- TASK REQUIREMENTS:
a) In the column on the Grand Lotto draw, what combination won the P236-million jackpot?
b) Set down the stretch of the Grand Lotto column from "Only in the" through "you believe that?", word for word.
c) Take the column on the Grand Lotto draw further, picking up right after its final sentence.

━━━━━ EXCERPT PROVIDED

433+331 = winners all

SENTINEL - Ramon T. Tulfo - The Philippine Star

Only in the Philippines does lightning hit not once, but 433 times!

Four hundred and thirty-three people had the winning combination for the Grand Lotto jackpot prize, can you believe that?

Each of the winners won P545,245, exclusive of taxes.

As Sen. Koko Pimentel said when he filed a resolution to investigate the PCSO, the number of winners in a single draw was “strange and unusual.”

“Many people are wondering because statistically speaking, this is a rare event. Let us investigate to ensure the integrity of the lotto games,” said Pimentel.

A mathematician in the OCTA Research Group, Dr. Benjamin Co, has this to say about the odds of winning the 6/55 lotto: “You can form 27,988,675 combinations from 1 to 55 where each combination is a unique non-repeating number in no particular order. That means that the odds of winning is 0.00000345 percent. Or you have to play 289,896 combinations to increase the odds of winning even one percent.”

Mathematician Co also said: “It leaves you asking – by chance, how can 433 bettors be right on a sequence of numbers divisible by a single number? Your imagination is as broad as the chances of winning the lottery.”

The combination that won the P236-million jackpot was 9-18-27-36-45-54. These numbers are all divisible by 9.

Another unbelievable thing about that very controversial lotto draw: 331 bettors won the second prize, worth P100,000, for picking five out of the six numbers in the winning combination.

If there were 433 first-prize winners, logic seems to point out that there could have been more second-prize winners than what was announced.

PCSO general manager Mel Robles has a flippant reason as to why there were 433 jackpot winners for the single draw.

━━━━━━━━━━
━━━━━ PROVIDED RECORDS

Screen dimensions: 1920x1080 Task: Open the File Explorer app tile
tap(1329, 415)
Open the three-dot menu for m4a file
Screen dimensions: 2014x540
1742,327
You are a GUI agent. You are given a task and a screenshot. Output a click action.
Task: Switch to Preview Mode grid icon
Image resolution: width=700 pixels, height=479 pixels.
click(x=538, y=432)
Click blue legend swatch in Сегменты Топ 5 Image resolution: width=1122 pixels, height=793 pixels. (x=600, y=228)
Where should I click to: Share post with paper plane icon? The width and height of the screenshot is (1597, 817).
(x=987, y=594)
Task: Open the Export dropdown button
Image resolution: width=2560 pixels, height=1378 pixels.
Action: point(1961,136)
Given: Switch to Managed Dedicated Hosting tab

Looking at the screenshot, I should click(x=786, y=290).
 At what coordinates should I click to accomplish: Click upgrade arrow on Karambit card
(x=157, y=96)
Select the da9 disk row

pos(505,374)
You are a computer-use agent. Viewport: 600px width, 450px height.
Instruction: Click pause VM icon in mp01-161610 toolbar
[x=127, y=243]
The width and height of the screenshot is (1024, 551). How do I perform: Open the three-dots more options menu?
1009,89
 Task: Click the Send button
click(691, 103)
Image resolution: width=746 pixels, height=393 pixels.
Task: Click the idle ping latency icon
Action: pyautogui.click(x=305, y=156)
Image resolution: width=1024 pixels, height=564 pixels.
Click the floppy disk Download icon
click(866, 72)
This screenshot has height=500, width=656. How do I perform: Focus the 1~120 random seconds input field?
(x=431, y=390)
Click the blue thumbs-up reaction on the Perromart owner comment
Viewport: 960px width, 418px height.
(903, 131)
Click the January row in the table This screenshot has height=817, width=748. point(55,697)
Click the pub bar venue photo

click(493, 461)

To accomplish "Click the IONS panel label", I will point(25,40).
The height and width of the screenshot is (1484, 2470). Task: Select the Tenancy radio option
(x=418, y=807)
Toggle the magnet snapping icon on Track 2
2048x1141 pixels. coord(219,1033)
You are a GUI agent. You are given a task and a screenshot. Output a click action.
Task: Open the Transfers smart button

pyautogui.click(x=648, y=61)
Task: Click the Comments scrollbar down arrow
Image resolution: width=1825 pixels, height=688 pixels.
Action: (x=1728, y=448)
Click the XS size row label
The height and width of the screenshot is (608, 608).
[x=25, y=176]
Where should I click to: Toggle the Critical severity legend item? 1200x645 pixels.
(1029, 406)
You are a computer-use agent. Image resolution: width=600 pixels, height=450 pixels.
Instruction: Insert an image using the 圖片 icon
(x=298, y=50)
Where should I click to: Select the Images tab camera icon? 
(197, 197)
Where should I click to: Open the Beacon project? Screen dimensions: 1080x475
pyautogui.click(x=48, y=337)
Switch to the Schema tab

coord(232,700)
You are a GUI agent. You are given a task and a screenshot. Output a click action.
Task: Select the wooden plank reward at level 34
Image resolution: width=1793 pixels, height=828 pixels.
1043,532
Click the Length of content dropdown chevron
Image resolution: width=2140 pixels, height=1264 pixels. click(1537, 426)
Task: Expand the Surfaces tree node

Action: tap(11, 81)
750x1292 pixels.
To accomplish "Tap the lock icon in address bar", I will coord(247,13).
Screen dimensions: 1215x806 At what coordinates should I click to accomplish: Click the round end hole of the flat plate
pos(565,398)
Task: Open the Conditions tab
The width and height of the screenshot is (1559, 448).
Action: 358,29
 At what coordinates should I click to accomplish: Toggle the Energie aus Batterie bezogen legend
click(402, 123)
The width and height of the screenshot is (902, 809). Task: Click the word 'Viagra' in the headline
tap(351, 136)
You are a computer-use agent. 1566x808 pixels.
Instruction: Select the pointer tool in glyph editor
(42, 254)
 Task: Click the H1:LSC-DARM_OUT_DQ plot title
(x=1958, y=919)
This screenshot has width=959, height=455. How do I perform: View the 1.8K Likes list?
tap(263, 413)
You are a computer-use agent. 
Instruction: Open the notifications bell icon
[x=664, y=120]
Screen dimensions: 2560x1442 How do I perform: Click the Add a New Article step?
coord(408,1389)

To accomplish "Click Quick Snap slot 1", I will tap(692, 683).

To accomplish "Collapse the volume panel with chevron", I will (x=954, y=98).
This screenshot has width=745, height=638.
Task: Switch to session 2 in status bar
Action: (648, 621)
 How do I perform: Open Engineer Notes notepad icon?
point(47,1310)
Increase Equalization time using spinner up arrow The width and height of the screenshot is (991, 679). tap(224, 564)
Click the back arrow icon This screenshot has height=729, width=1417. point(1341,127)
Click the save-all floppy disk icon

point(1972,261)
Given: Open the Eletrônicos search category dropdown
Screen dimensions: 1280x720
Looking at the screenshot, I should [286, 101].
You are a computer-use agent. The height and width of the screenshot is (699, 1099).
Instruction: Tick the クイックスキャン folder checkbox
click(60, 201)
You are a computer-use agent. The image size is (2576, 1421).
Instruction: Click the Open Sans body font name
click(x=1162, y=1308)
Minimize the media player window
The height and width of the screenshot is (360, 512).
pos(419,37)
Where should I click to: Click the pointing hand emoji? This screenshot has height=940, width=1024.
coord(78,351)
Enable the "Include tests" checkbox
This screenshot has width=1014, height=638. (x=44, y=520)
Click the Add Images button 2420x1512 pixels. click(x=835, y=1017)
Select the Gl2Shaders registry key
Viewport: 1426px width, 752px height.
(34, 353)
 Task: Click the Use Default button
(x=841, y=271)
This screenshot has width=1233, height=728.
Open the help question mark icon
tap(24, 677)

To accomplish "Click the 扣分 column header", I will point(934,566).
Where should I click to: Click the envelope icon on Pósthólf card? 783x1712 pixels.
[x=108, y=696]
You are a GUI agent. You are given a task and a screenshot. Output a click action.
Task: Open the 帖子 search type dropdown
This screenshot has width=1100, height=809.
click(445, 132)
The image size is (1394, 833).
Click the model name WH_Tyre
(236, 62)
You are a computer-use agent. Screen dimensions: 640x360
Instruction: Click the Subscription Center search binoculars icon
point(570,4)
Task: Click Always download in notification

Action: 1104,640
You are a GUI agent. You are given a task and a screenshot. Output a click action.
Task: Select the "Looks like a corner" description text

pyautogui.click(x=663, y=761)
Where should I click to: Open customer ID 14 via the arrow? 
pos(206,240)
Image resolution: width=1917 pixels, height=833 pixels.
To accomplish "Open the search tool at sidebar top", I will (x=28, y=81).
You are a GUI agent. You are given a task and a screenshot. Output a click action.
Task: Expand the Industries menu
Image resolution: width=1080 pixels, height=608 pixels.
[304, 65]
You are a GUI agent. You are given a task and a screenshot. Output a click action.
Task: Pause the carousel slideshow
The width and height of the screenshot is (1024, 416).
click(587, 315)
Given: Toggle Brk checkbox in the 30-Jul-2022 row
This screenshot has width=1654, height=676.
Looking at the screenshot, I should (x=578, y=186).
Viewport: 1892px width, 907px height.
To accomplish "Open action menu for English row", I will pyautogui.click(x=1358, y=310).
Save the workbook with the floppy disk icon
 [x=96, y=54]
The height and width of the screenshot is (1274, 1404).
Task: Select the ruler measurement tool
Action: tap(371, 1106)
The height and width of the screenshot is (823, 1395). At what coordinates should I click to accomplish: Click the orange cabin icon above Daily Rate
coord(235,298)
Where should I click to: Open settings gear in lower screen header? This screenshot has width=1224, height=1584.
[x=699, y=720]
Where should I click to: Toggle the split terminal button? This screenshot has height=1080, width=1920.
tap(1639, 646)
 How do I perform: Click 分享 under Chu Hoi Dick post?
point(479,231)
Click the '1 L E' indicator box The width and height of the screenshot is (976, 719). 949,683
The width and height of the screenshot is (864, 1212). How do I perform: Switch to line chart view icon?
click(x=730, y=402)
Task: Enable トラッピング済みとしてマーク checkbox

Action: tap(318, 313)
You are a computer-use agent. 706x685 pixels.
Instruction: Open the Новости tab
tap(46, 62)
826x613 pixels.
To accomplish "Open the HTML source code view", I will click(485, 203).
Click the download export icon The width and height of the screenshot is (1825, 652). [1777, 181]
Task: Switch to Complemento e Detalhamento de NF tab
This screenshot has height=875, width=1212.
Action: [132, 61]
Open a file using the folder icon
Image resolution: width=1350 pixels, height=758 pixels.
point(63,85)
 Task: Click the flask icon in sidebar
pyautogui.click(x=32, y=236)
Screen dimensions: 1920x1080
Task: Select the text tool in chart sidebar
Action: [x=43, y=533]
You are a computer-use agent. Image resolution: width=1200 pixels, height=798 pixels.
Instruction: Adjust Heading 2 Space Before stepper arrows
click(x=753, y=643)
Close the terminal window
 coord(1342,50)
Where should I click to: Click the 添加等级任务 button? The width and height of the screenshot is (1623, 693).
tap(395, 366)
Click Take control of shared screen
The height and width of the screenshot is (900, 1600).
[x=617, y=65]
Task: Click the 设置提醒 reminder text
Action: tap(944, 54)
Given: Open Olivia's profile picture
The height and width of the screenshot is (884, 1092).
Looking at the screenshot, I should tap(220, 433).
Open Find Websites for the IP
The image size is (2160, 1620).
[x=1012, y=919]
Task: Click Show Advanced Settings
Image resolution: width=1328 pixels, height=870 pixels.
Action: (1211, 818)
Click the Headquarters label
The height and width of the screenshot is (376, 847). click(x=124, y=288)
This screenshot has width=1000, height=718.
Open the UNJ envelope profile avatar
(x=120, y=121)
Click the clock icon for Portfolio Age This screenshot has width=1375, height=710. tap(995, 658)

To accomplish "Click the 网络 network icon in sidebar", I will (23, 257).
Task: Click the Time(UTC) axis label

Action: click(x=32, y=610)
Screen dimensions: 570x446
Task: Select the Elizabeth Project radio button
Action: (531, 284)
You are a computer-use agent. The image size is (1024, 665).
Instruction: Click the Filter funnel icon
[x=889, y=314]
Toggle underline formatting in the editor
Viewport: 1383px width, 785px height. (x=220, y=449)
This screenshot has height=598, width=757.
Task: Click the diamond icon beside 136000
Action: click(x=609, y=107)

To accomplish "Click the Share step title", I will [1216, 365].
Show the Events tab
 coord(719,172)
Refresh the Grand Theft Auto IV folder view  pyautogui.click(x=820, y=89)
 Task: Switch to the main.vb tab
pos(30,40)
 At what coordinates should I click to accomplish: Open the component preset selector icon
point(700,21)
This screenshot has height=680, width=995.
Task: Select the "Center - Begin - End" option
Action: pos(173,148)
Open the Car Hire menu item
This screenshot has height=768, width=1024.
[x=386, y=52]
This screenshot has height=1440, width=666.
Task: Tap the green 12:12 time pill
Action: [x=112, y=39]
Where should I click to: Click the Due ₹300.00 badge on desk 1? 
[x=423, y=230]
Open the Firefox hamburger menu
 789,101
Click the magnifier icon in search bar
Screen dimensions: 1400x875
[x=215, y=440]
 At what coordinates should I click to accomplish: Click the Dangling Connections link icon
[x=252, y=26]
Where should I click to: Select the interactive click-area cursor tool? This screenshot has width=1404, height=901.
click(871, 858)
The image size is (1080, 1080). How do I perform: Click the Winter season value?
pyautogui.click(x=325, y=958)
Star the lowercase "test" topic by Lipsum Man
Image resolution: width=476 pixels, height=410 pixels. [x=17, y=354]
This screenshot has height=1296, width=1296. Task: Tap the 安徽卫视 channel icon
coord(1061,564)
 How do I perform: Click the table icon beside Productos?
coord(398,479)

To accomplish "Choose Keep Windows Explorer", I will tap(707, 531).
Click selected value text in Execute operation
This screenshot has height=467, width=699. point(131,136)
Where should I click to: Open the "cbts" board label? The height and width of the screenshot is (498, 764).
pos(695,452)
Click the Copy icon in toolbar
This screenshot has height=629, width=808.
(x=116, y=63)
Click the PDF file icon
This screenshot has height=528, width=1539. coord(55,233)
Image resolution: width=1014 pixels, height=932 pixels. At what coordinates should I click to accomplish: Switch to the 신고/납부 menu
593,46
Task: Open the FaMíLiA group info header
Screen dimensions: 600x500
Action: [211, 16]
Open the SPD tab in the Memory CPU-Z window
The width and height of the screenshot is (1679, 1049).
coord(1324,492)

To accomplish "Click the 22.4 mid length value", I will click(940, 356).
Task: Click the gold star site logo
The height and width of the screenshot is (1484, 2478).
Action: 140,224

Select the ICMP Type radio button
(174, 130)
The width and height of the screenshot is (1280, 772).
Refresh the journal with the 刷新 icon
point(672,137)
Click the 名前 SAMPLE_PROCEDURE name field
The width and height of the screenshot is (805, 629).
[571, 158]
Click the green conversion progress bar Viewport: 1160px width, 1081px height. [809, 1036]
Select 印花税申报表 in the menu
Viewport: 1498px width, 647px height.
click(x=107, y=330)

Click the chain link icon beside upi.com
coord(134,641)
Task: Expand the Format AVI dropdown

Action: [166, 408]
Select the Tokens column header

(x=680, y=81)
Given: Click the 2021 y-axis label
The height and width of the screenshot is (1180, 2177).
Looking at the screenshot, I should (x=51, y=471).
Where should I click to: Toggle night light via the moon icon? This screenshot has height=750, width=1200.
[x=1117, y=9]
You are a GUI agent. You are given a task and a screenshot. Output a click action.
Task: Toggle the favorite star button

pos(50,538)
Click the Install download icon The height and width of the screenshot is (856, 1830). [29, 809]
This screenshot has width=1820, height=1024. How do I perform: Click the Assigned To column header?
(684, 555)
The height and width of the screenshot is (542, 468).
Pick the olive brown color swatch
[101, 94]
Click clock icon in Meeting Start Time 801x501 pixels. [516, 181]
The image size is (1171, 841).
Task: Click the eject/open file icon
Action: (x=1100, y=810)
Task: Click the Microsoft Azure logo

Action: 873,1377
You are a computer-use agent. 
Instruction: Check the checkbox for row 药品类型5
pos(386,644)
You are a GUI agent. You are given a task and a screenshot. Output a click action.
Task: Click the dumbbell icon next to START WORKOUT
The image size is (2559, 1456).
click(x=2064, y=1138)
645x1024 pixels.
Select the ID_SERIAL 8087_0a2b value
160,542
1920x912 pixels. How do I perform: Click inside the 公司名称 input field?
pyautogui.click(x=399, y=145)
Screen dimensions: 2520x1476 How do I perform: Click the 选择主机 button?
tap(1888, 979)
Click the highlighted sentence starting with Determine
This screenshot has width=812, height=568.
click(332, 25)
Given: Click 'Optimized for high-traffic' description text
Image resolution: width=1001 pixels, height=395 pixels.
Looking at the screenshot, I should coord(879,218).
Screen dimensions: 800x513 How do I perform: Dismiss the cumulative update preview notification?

━━━━━━━━━━

- OUTPUTS FOR THE TASKS:
a) 9-18-27-36-45-54

b)
Only in the Philippines does lightning hit not once, but 433 times!

Four hundred and thirty-three people had the winning combination for the Grand Lotto jackpot prize, can you believe that?

c)
“It’s not impossible to predict kaya nga po may premyo (that’s why there’s a prize). That is your prize for being lucky,” said Robles.

The what?!

Robles had a checkered past as the administrator of the government-run Light Rail Transit Authority (LRTA). The Sandiganbayan ordered his arrest in 2017, in connection with a graft case concerning the implementation of a P400-million maintenance and janitorial contract.

However, Robles and his co-accused were acquitted by the anti-graft court, which ruled that the charges were weak or had insufficient evidence.

Now, back to that controversial lotto draw.

Either one of the newly appointed officials at the Philippine Charity Sweepstakes (PCSO) is a jinx for carrying bad luck to the agency, or all of them most probably conspired with one another to have their relatives or friends win the P236-million jackpot.

Most probably it’s the latter. If it is, then the new PCSO leadership is corrupt.

The members of the PCSO board should not only be replaced, each of them should also be prosecuted in court, if the results of an investigation find there was a conspiracy.

This is the first time that a scandal of this magnitude has happened at the PCSO, which conducts sweepstakes, lotteries and other legal numbers games.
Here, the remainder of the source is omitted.